Pour qui ? Votre pote de socio qui a fait allemand LV1
Voir quoi ? Une mise en scène – très – littérale du roman d’Edouard Louis

Le plateau est neutre et froid, à l’image des salles d’attente aseptisées des hôpitaux et commissariats dans lesquelles Edouard, après avoir été la victime d’un viol et d’une tentative de meurtre, va devoir se présenter pour raconter son histoire. L’« histoire de la violence », celle du drame qui s’est joué, une nuit de Noël, dans son petit appartement parisien ; mais aussi celle d’une violence plus sourde et plus diffuse, celle du racisme et de l’homophobie ambiants, qui détruit et avilit aussi durablement. Quand on s’installe dans la salle, Édouard est déjà là, sur scène, incarné par un Laurenz Laufenberg qui ressemble étrangement à l’auteur, assis sur une chaise en plastique grise et dure ; comme nous, il attend que le drame se joue. L’image est belle : elle raconte la solitude et la perte de sens face aux procédures judiciaires et médicales qui incombent aux victimes, purgatoire aussi incontournable qu’intolérable.

Côté cour, un musicien vient s’installer devant une batterie et un clavier et entame les premières notes de la bande-son composée par Nils Ostendorf qui accompagnera tout le spectacle, en épousant son rythme et sa tension grandissante.
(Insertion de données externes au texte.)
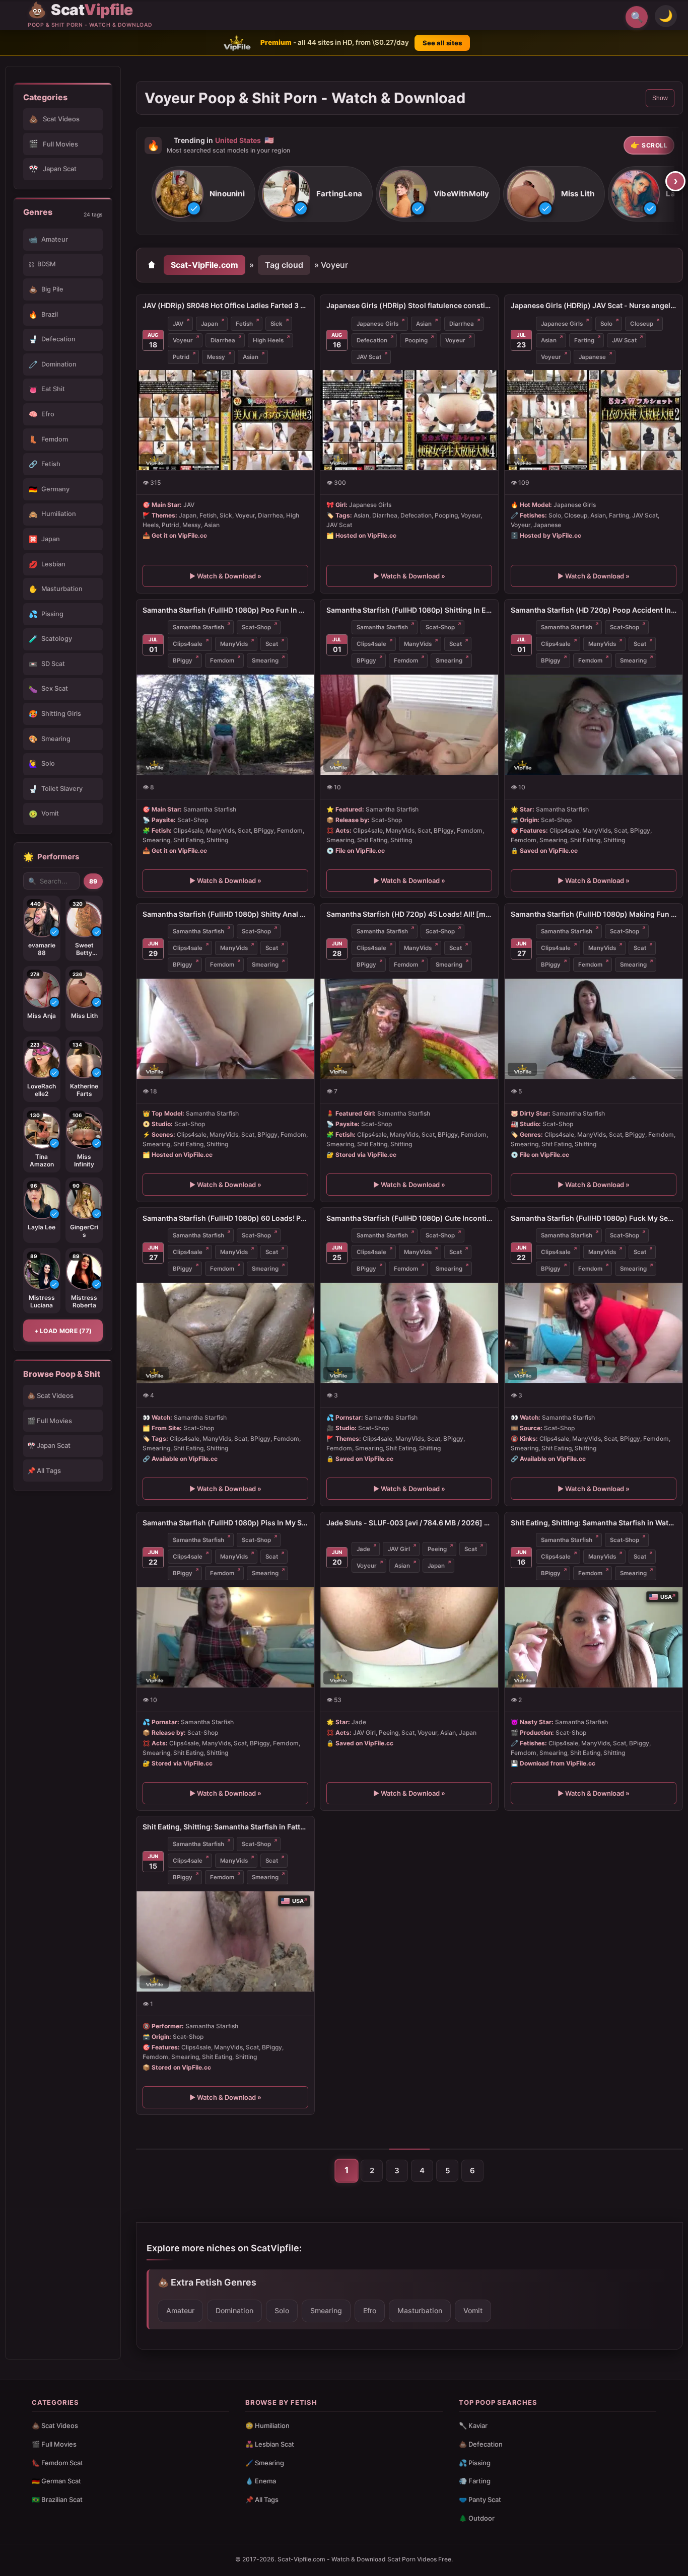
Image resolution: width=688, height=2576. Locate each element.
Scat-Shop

Dans le roman, la narration est sans cesse contaminée par d’autres voix : celle de la sœur de l’auteur, incarnée ici par Alina Stiegler, mais aussi celle de l’Édouard de la nuit du drame. Ce dédoublement est intelligemment représenté au début de la pièce. Alors que Laurenz Laufenberg entame son témoignage en avant-scène, Christoph Gawenda, en Édouard d’un passé glaçant, prend possession du plateau sur lequel son corps nu ne cesse de glisser alors qu’il tente d’effacer à la javel les traces de l’horreur du sol de son studio. Dommage que cette idée ne soit pas plus exploitée.

Si vous avez lu le roman, un sentiment de déjà-vu risque de rapidement s’installer : tout, dans la mise en scène d’Ostermeier, reste – trop – fidèle, voire caricatural. La narration étant très bien menée dans l’œuvre originale, on suit l’intrigue avec avidité, et on se laisse surprendre par les notes d’humour, comme on se laisse prendre par le jeu impeccable des acteurs. Reste qu’on a le sentiment d’assister à une mise en lecture savamment orchestrée plutôt qu’à une véritable proposition théâtrale. Les quelques « effets » venant apporter de la distance, comme ces petits moments dansés qui tombent à plat, ne parviennent pas à faire advenir le théâtre, la scène étant contaminée par la vidéo rarement pertinente et le flux de texte qui ne donne aux acteurs que trop peu d’opportunités de jeu.